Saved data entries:
- - - - -

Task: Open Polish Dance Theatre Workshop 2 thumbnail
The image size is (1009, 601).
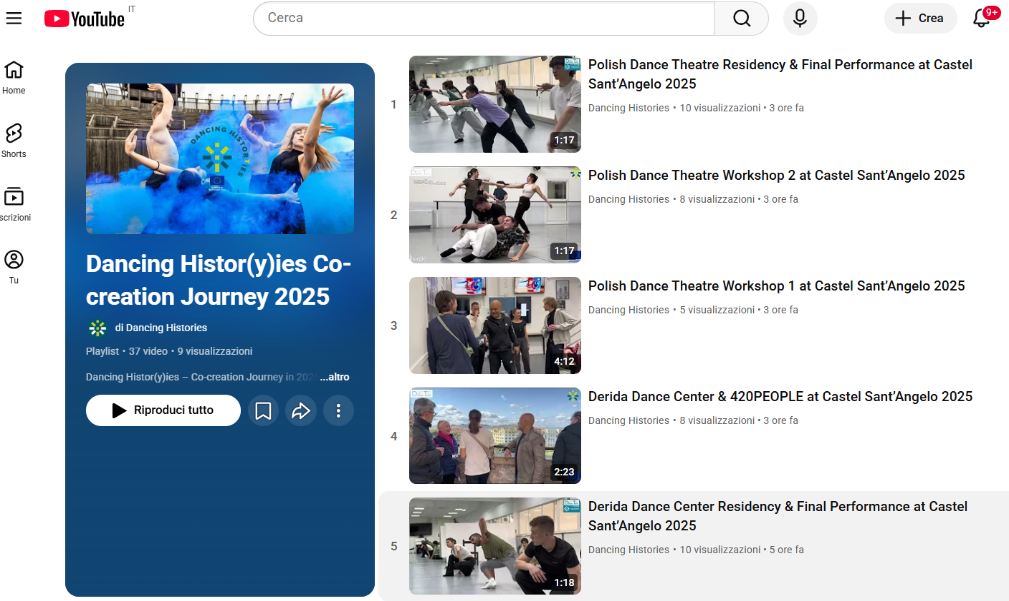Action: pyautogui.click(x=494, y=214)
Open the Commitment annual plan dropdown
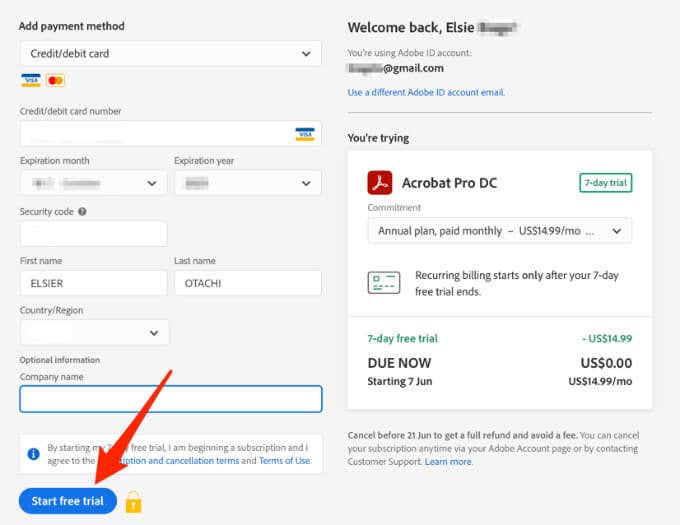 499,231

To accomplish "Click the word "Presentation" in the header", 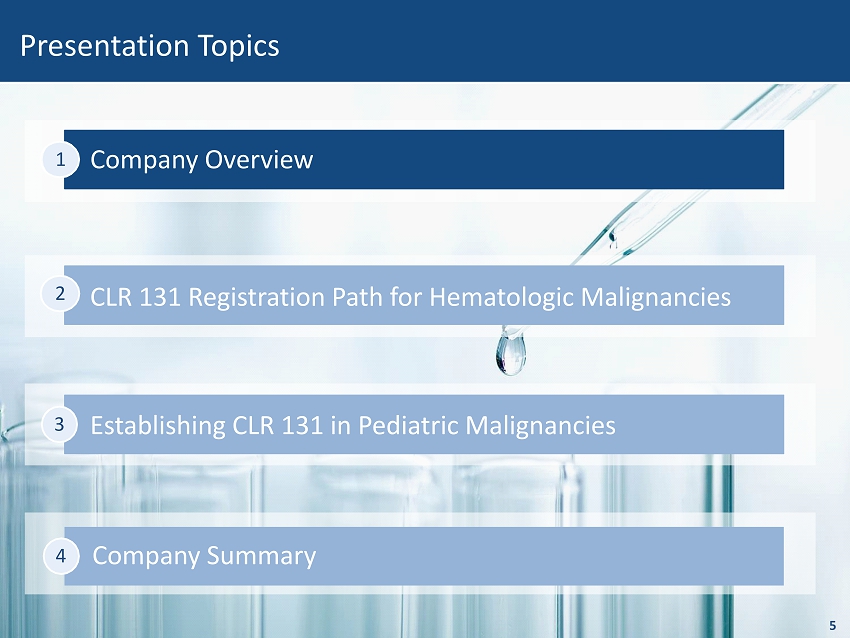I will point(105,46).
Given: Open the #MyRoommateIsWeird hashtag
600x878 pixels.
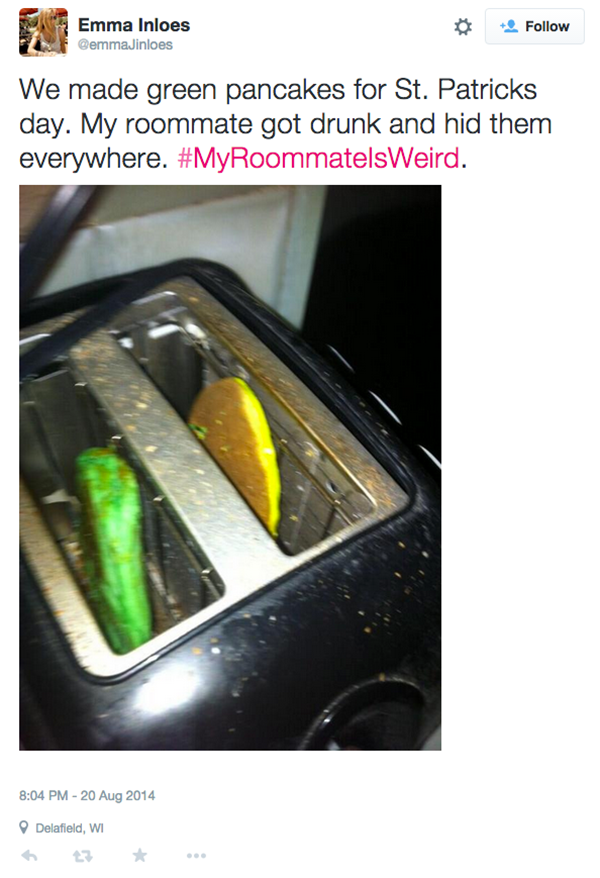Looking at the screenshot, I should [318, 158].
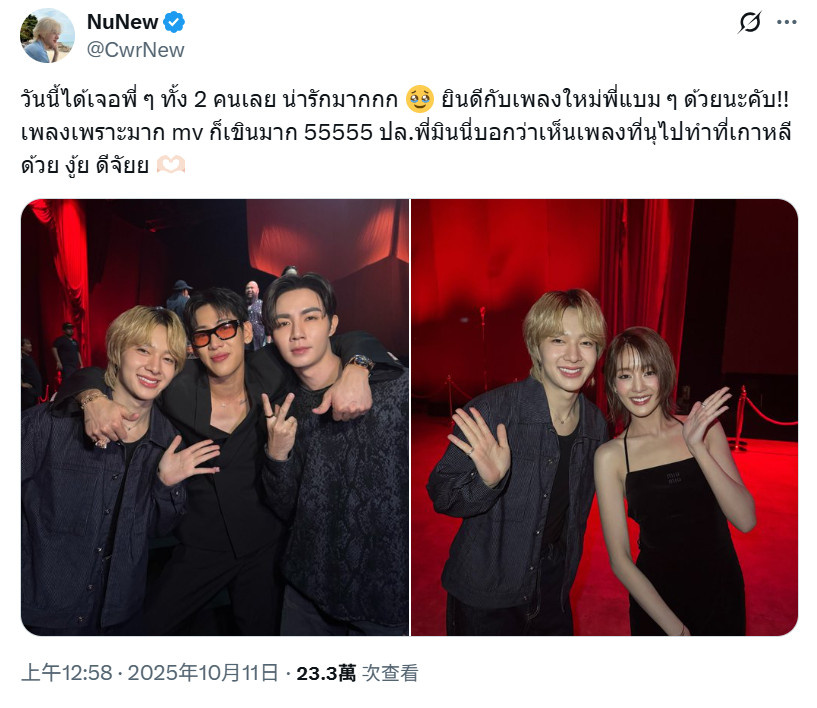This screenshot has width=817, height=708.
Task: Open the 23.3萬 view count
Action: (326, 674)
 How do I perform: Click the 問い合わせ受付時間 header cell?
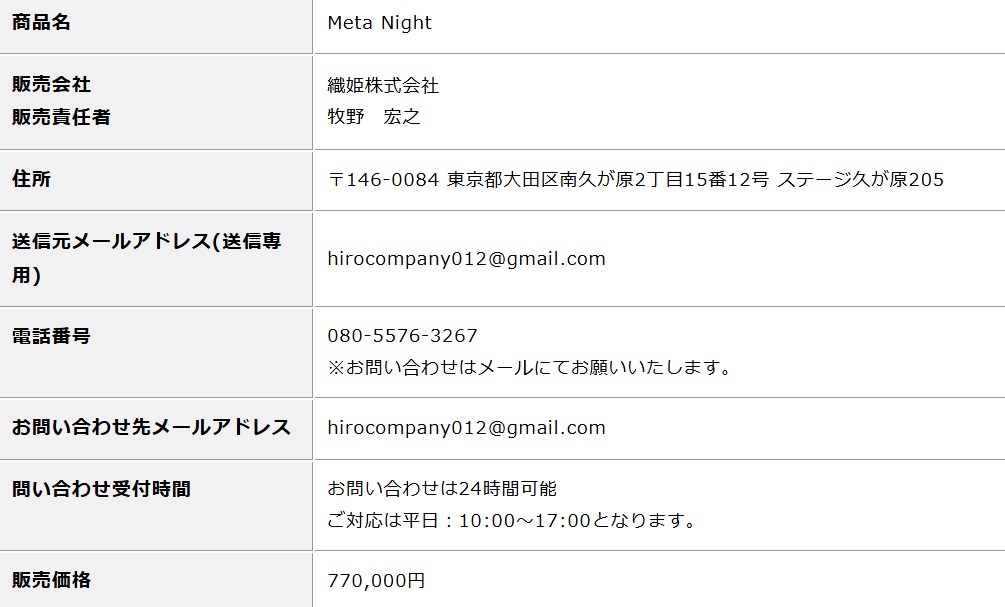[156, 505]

- - - - -

In the records, the line containing "How do I perform: Click" starts the span and the final line ends it. Output exactly that span, both ends included, with no pictures and nothing else.

Worked solution:
 How do I perform: Click the 問い合わせ受付時間 header cell?
[156, 505]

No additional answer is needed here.